## What is asked
1 - In the passage on veneration of Mary, which book is the section on why Catholics honor her adapted from?
2 - List every biblical citation that appears in the passage on veneration of Mary.
3 - Pick up the passage on veneration of Mary after its final sentence and carry it forward in the same voice.

## Supplied passage
-- start --

Discovering the What & Why of the Catholic Faith

Veneration of Mary

Madonna and Child, Giovanni Battista Salvi, 1665

Madonna and Child, Giovanni Battista Salvi, 1665

 
 
 
 
 
 
 
Song of the Angels, William-Adolphe Bouguereau, 1881

Song of the Angels, William-Adolphe Bouguereau, 1881

WE HONOR THE VIRGIN MARY
In assenting to be the Mother of Our Savior Jesus Christ (cf. Luke 1:38), Mary became the only human being to directly cooperate with God in the redemption of the human race. (Remember, Christ is not a human person, but a divine person with two natures, divine and human.) Standing at the foot of the Cross on Calvary, moreover, she became by the Lord's command the Mother of the Church (cf. John 19:26-27). Having been assumed body and soul into heaven, she now fulfills this role by interceding in prayer to Christ for her children on earth.

WHY DO WE HONOR THE VIRGIN MARY?
Adapted from the book Come and See

We honor the Virgin Mary because of her wholly unique role in salvation history. Catholics accept the biblical truth that Jesus Christ is the sole Mediator between God and man (1 Tim. 2:5). Since He alone is both God and man, only Jesus was able to restore our friendship with God through the Cross. He required no assistance in accomplishing the Atonement, furthermore, and His self-sacrifice on our behalf was in itself perfect, complete, and efficacious. Yet God desired that Christ Our Savior would enter into the world as sin had, through a woman (cf. Catechism, par. 488). And Mary said "Yes" to God's plan.

-- end --

## Material shown
-- start --

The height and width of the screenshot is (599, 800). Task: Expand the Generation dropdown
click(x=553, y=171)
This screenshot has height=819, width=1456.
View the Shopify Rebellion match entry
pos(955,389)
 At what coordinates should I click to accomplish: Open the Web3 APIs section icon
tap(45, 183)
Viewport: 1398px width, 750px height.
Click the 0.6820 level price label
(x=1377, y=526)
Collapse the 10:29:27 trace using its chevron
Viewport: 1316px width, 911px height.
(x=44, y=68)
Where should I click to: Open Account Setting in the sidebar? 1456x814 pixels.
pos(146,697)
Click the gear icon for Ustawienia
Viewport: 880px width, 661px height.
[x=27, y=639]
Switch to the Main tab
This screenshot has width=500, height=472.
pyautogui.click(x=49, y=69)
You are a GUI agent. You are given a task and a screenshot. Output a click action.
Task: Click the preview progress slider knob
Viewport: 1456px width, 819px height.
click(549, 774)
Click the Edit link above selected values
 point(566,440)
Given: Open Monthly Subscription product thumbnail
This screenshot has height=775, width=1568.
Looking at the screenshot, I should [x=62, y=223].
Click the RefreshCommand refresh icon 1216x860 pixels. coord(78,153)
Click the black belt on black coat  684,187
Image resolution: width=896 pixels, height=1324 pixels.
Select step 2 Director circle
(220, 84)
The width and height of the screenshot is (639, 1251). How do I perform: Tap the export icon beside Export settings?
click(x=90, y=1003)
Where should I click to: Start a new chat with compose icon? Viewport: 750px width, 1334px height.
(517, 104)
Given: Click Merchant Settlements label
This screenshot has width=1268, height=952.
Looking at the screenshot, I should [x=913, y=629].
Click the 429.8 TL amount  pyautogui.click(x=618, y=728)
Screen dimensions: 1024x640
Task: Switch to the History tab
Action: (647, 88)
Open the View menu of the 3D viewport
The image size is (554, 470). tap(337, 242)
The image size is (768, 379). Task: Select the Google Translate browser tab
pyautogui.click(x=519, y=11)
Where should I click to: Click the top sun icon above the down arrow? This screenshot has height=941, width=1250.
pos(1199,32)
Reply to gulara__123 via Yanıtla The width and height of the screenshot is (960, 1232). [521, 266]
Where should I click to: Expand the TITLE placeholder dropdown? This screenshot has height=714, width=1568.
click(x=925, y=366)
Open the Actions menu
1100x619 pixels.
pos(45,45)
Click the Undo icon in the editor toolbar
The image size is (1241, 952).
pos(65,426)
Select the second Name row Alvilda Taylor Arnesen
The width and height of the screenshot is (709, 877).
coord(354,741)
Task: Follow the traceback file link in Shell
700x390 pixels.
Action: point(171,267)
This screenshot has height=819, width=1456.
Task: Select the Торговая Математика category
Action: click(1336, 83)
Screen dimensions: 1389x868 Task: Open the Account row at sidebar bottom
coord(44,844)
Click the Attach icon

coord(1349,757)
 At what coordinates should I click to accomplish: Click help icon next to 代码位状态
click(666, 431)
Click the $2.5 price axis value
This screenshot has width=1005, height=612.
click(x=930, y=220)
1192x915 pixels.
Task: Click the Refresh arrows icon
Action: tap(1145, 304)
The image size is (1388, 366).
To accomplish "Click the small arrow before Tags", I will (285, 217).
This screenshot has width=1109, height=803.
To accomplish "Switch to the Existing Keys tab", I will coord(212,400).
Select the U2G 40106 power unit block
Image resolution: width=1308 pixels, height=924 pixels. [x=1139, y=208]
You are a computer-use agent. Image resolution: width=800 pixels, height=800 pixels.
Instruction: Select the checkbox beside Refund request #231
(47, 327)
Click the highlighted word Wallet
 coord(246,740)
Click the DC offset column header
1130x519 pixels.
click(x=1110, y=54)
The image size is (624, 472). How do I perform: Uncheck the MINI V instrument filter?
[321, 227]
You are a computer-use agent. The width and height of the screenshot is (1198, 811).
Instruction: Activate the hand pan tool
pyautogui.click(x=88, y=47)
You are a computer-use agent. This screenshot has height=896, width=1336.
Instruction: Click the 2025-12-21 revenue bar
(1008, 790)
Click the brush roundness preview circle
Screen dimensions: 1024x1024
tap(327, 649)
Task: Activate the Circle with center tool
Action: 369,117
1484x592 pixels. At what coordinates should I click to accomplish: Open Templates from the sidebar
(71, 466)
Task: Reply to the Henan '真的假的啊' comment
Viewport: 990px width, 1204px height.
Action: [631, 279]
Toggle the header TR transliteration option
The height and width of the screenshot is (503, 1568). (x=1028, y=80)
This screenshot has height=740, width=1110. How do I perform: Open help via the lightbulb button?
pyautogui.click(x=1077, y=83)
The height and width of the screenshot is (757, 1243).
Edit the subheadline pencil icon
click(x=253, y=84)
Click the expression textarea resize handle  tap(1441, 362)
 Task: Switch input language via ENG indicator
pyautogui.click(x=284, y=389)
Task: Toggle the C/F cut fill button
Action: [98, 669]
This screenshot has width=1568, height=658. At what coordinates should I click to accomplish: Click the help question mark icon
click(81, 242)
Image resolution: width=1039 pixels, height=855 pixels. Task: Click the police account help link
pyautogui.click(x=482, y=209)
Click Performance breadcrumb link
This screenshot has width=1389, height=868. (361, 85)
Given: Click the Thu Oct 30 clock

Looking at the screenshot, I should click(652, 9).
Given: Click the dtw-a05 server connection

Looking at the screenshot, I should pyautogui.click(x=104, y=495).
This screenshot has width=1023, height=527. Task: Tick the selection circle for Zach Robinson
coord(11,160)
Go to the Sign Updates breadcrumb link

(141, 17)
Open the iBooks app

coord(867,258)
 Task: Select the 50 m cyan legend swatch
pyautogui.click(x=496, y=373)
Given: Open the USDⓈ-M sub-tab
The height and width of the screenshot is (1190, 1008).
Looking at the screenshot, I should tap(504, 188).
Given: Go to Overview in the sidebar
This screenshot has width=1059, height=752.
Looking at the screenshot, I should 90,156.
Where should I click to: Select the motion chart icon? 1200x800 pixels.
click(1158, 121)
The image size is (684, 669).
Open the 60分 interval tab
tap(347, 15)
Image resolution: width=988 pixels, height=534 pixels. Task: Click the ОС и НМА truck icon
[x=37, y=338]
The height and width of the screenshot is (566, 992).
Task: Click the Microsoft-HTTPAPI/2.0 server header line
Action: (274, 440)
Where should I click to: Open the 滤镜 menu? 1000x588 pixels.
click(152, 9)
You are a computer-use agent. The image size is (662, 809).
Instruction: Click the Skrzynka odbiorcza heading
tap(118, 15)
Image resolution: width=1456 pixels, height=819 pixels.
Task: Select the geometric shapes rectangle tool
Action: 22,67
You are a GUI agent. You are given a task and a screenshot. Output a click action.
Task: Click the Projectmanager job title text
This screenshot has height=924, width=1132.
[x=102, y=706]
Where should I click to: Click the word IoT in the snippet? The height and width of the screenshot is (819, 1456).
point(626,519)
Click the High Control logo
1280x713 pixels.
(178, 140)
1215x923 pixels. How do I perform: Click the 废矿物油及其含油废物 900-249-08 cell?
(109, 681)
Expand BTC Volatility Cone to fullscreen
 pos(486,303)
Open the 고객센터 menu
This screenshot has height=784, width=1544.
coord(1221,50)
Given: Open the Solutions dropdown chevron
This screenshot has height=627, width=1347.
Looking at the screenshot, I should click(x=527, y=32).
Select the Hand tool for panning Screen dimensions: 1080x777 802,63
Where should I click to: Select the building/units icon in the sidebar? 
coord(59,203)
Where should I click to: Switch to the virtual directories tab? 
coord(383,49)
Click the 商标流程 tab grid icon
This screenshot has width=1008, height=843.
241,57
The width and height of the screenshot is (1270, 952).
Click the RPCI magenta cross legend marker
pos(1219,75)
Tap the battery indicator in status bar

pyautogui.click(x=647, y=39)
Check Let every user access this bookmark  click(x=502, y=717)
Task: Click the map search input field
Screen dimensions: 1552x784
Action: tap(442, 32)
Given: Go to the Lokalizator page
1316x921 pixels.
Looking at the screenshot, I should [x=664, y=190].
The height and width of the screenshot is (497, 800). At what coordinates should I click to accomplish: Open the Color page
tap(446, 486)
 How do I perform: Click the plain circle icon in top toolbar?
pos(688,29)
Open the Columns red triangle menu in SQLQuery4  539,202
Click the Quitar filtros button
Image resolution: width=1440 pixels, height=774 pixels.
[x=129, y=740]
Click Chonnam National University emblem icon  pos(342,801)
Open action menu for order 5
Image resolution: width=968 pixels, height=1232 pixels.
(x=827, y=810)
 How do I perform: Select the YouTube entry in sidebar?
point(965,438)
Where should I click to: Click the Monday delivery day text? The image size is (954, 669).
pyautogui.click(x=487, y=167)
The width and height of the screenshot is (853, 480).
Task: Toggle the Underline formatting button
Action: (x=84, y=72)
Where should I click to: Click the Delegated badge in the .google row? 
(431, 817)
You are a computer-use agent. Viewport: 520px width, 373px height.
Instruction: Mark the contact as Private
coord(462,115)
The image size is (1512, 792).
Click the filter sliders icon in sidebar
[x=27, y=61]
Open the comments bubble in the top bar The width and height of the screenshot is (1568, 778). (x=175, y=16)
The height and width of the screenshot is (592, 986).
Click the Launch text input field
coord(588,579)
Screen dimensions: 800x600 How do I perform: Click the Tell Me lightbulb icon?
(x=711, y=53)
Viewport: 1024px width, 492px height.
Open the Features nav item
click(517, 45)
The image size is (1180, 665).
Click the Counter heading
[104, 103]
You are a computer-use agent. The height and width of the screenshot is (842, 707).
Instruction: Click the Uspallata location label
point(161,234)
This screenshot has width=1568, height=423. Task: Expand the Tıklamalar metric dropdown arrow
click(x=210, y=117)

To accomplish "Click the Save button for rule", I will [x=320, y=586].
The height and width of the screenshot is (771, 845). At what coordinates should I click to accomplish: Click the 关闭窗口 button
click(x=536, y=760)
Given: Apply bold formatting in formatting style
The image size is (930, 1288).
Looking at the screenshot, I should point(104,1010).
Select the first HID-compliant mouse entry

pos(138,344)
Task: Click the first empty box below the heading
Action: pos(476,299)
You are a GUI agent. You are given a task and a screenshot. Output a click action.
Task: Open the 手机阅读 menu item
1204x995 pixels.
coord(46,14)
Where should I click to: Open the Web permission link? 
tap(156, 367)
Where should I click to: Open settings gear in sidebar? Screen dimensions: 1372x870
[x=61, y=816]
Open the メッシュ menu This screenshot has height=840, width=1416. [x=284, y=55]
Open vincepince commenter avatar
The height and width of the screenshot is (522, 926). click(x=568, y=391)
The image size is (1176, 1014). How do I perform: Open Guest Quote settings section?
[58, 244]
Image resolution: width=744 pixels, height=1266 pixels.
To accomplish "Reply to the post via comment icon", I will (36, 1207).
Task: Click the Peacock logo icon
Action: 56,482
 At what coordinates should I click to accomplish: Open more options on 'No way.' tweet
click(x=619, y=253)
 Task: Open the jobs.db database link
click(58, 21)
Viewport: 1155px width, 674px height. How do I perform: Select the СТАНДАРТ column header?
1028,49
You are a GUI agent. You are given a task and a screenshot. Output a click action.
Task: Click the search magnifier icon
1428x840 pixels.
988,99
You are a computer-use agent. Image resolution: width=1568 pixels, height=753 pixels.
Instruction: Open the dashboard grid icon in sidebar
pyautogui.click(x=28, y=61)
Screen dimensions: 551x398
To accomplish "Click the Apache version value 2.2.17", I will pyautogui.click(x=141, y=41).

-- end --

## Results in order
1 - Come and See

2 - Luke 1:38; John 19:26-27; 1 Tim. 2:5

3 -
To the Archangel Gabriel at the Annunciation, Mary declared: "Behold, I am the handmaid of the Lord; let it be done to me according to your word" (Luke 1:38). We revere these words as Mary's Fiat—the words by which Our Savior came to us. By divine providence, Mary is an indispensable part of our salvation in Christ, to the degree we cannot fully comprehend the mystery of our salvation apart from her.

The Bible presents Jesus as the fulfillment of King David. In the same way, Mary fulfills the role of the Queen Mother, who often interceded for others with the king. We see this in the account of Adonijah, who beseeches Queen Bathsheba to speak for him to King Solomon. "Pray ask King Solomon—he will not refuse you," begs Adonijah. "Very well," answers Bathsheba; "I will speak for you to the king." As she enters the throne room, her son bows down to her (a provocative gesture for a king), and has a throne brought in for her and placed at his right side. She then says, "I have one small request to make of you; do not refuse me." And Solomon answers, "Make your request, my mother; for I will not refuse you" (1 Kgs. 2:17-20).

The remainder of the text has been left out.